Generating Bug-Fixes Using Pretrained Transformers

• URL: http://arxiv.org/abs/2104.07896v1
• Date: Fri, 16 Apr 2021 05:27:04 GMT
• Title: Generating Bug-Fixes Using Pretrained Transformers
• Authors: Dawn Drain, Chen Wu, Alexey Svyatkovskiy, Neel Sundaresan
• Abstract summary: We introduce a data-driven program repair approach which learns to detect and fix bugs in Java methods mined from real-world GitHub. We show that pretraining on source code programs improves the number of patches found by 33% as compared to supervised training from scratch. We refine the standard accuracy evaluation metric into non-deletion and deletion-only fixes, and show that our best model generates 75% more non-deletion fixes than the previous state of the art.

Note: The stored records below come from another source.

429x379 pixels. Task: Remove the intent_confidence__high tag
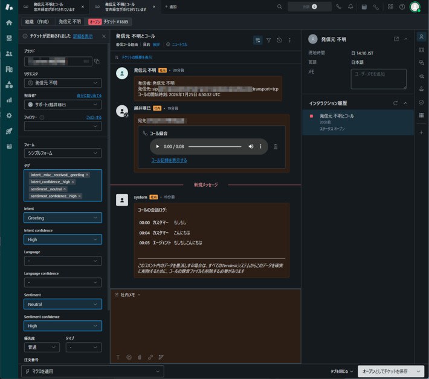(x=73, y=181)
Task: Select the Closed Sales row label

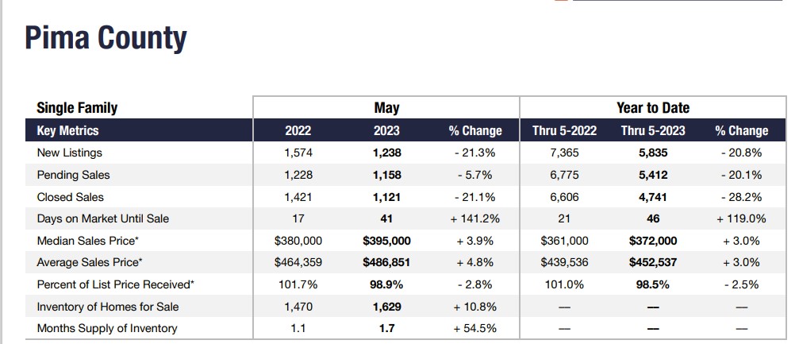Action: pos(71,197)
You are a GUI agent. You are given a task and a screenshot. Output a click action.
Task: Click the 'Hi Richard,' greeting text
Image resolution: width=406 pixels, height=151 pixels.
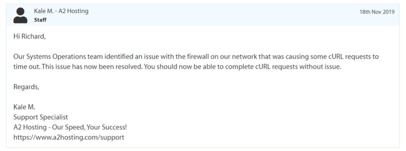[x=30, y=37]
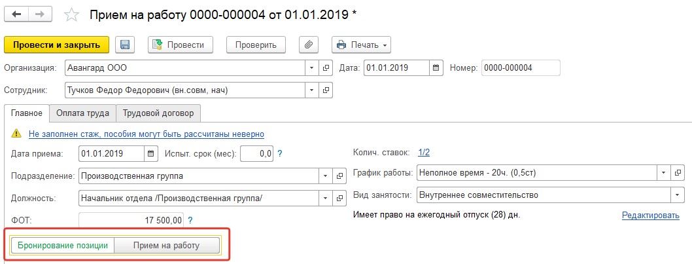
Task: Expand the График работы dropdown
Action: coord(663,172)
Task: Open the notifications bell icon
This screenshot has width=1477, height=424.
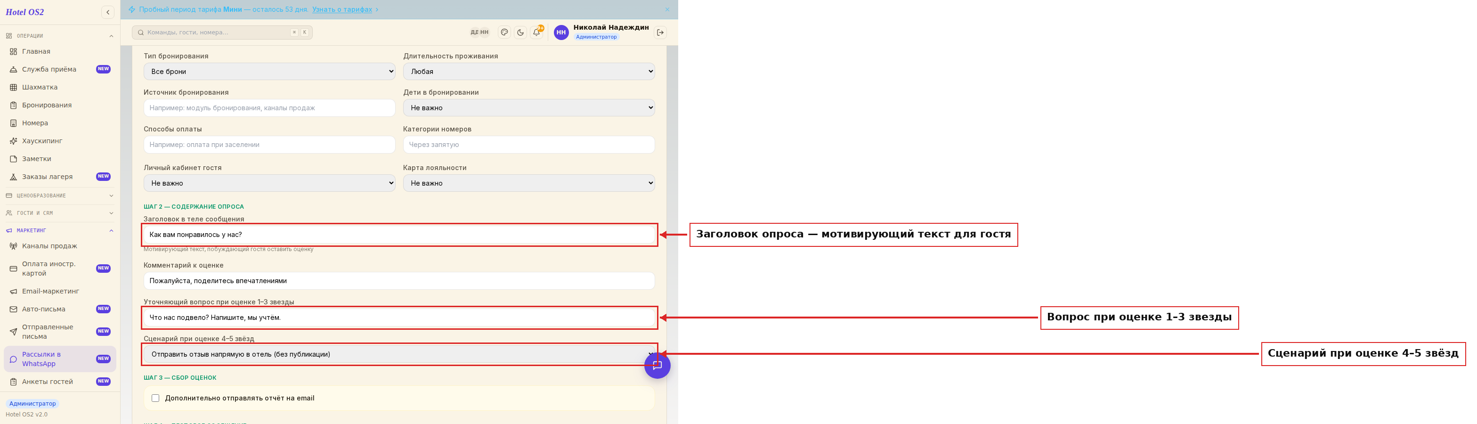Action: click(537, 32)
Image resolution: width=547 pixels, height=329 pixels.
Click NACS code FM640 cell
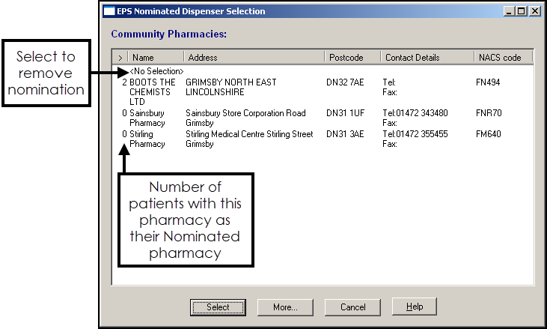489,134
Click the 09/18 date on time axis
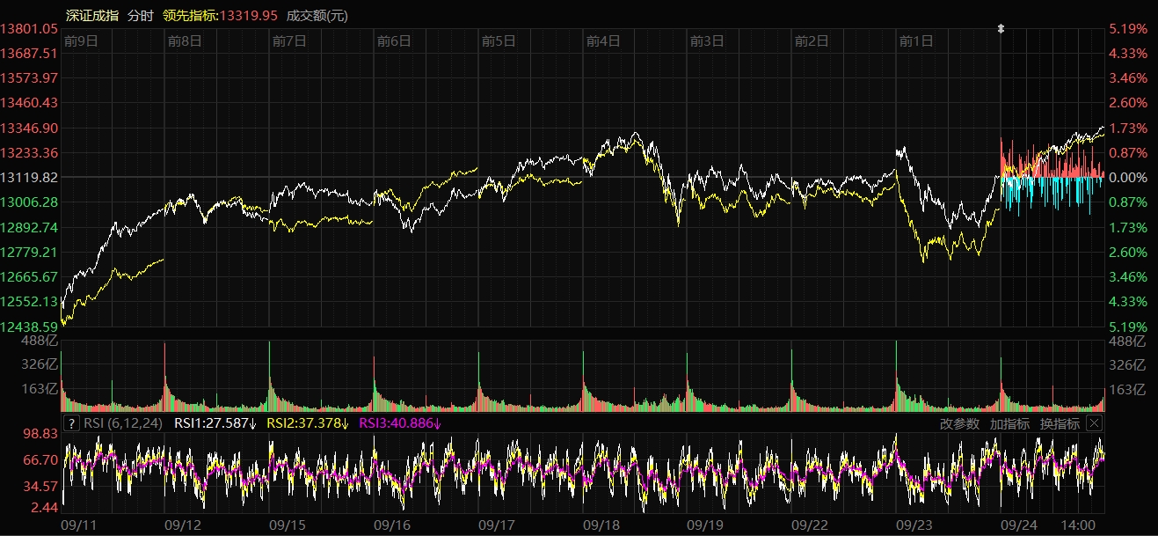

• Score: 11.012132897417592
• License: http://creativecommons.org/licenses/by/4.0/
• Abstract: Detecting and fixing bugs are two of the most important yet frustrating parts of the software development cycle. Existing bug detection tools are based mainly on static analyzers, which rely on mathematical logic and symbolic reasoning about the program execution to detect common types of bugs. Fixing bugs is typically left out to the developer. In this work we introduce DeepDebug: a data-driven program repair approach which learns to detect and fix bugs in Java methods mined from real-world GitHub repositories. We frame bug-patching as a sequence-to-sequence learning task consisting of two steps: (i) denoising pretraining, and (ii) supervised finetuning on the target translation task. We show that pretraining on source code programs improves the number of patches found by 33% as compared to supervised training from scratch, while domain-adaptive pretraining from natural language to code further improves the accuracy by another 32%. We refine the standard accuracy evaluation metric into non-deletion and deletion-only fixes, and show that our best model generates 75% more non-deletion fixes than the previous state of the art. In contrast to prior work, we attain our best results when generating raw code, as opposed to working with abstracted code that tends to only benefit smaller capacity models. Finally, we observe a subtle improvement from adding syntax embeddings along with the standard positional embeddings, as well as with adding an auxiliary task to predict each token's syntactic class. Despite focusing on Java, our approach is language agnostic, requiring only a general-purpose parser such as tree-sitter.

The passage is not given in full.